7) I mercatini di Hafen City, nella parte nuova del porto ancora in costruzione, dal 25 Novembre al 23 Dicembre, tutti i giorni dalle 12 alle 21

8 ) I mercatini di St.Pauli – il quartiere a luci rosse – anzi di “Santa Pauli” descritti come “sexy und frivol”, di cui si può già avere un assaggio a giudicare dai divertentissimi striscioni che delimitano Spielbudenplatz. Vedono infatti la presenza della famosa drag-queen Olivia Jones e delle sue ballerine di burlesque, dal 21 Novembre al 23 dicembre, con orari inconsueti: dal lunedì al giovedì dalle 16 alle 23, venerdì e sabato dalle 13 all’1, e la domenica dalle 13 alle 13.

9) I mercatini di Ottensen (a ridosso del quartiere di Altona) dal 25 Novembre al 23 Dicembre, dal lunedì al mercoledì dalle 11 alle 21, dal giovedì al sabato dalle 11 alle 22, e la domenica dalle 12 alle 20.

10) Il Winter Pride, il mercatino del quartiere di St.Georg famoso per la sua propensione Gay friendly, appunto. Dal 25 Novembre al 30 dicembre (tranne il 24, 25 e 26 dicembre) da domenica a giovedì dalle 12 alle 22, il venerdì e sabato dalle 12 alle 24.

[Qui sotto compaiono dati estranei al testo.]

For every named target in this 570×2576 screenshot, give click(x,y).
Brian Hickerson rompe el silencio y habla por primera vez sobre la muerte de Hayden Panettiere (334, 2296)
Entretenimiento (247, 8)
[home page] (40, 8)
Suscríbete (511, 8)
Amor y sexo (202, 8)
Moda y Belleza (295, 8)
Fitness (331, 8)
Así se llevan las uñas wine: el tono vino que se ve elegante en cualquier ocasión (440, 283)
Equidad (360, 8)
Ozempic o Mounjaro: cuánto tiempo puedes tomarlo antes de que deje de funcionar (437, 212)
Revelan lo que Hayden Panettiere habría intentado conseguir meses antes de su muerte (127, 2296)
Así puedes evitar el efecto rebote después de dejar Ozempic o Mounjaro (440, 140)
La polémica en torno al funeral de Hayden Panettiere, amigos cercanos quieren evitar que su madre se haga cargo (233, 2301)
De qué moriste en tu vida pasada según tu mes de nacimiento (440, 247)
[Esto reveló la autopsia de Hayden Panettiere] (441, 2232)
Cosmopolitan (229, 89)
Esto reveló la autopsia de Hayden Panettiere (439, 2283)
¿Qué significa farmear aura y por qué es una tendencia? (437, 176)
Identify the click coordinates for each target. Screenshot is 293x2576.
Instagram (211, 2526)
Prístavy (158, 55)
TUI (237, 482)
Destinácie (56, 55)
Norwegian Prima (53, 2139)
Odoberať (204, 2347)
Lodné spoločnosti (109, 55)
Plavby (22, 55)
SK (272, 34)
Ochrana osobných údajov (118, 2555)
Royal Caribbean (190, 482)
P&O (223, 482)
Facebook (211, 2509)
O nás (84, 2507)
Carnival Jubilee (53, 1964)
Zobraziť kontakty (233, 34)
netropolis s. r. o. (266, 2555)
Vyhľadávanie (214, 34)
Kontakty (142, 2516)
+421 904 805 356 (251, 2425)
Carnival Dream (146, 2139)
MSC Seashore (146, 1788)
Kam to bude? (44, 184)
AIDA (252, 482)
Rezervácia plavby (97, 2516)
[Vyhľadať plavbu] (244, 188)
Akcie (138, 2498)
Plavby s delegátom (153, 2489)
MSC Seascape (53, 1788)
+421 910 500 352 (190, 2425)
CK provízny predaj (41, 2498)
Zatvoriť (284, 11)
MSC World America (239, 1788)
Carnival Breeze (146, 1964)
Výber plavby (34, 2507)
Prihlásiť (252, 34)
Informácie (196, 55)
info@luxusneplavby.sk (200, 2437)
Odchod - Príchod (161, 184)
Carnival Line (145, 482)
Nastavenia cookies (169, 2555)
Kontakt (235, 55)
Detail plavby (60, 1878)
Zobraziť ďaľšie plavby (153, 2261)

11) I mercatini di Blankenese, quartiere a nord quasi considerato un paesello a parte, caratteristico per la sua vicinanza alle spiagge dell’Elba. Dal 25 Novembre al 24 dicembre, tutti i giorni dalle 11 alle 21 (eccetto il settore gastronomico aperto fino alle 23)

12) I mercatini di Harburg Rathaus, a estremo sud, attraversando l’Elba, dal 22 Novembre al 23 dicembre, lunedì-giovedì dalle 11 alle 21, venerdì e sabato dalle 11 alle 22, domenica dalle 13 alle 21.